# Everyone can be above average

All it requires is some selection bias

There were quite a few teachers during my time at IIT Madras who were rumoured to have said the line “I want everyone in class to be above average”. Some people credit a professor of mathematics for saying this. At other times, the quote is ascribed to a lecturer of Engineering Drawing. In the last 20 years I’m sure even some statistics professors would have been credited with this line.

The absurdity in the line is clear. By definition, everyone cannot be above average. The average is a measure of central tendency. However you define it (arithmetic mean, geometric mean, harmonic mean, median, mode), the average is by definition a “central value”, meaning you will have numbers both above and below it. In the worst case (assuming you are using a mode or median for a highly skewed distribution), there will be a large number of data points EQUAL to the average. Everyone cannot be above (strictly greater than) average.

However, based on some recent incidents, I figured out a way in which everyone can actually be above average. All it takes is some kind of selection bias. Basically you need to be clever in terms of how you count – both when you calculate the average and when you define the “everyone”.

Take one example – you have an exam you need to pass to go from Grade 1 to Grade 2. Let’s say the class average (let’s use the simple mean here) is 41, and you need to have scored at least 40 to pass. Let’s also assume that nobody has scored exactly 40 or 41.

Now, if you come back next month and look at the exam scores of all the Grade 2 students, you will find that all of them would have scored strictly more than 41 – the old “average”. In other words, since the below average students are no longer part of the sample (since they have “not passed”), everyone left is above average! The below average set has simply been eliminated!

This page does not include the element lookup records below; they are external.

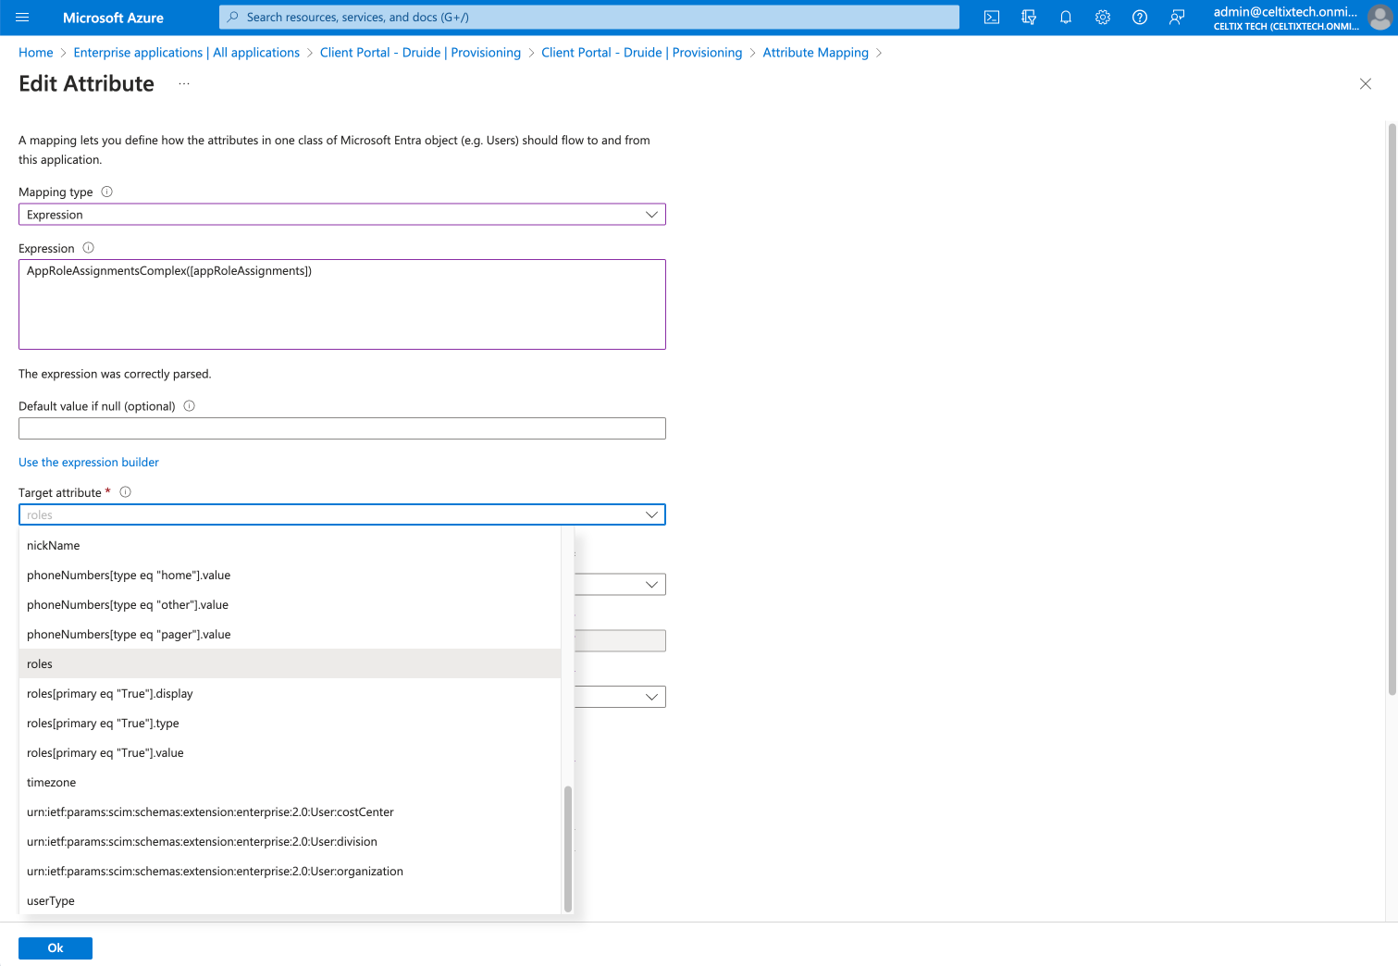Click the Feedback icon in top bar
Screen dimensions: 1398x966
tap(1177, 18)
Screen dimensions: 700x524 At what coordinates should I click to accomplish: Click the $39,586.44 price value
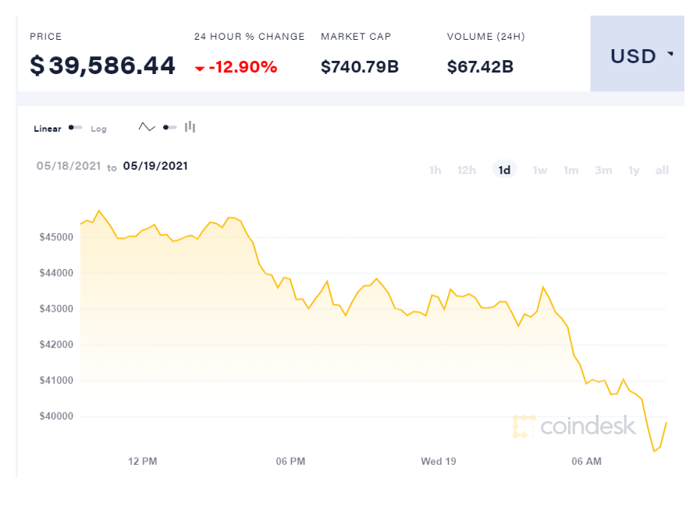click(x=101, y=66)
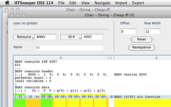Open the Edit menu
Image resolution: width=171 pixels, height=107 pixels.
click(73, 3)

Another way is simple relative grading. Let’s say there are 3 sections in the class. Telling one section that “everyone should be above average” is fairly legit – all it says is that this particular section should outperform the others so significantly that everyone in this section will be above the average defined by all sections!

It is easier to do in code – using some statistical packages, as long as you slip in a few missing values into your dataset, you will find that the average is meaningless, and when you ask your software for how many are above average, the program defaults can mean that everyone can be classified as “above average” (even the ones with missing values).

I must have recommended this a few times already, but Darrell Huff’s 1954 book How to Lie With Statistics remains a masterpiece.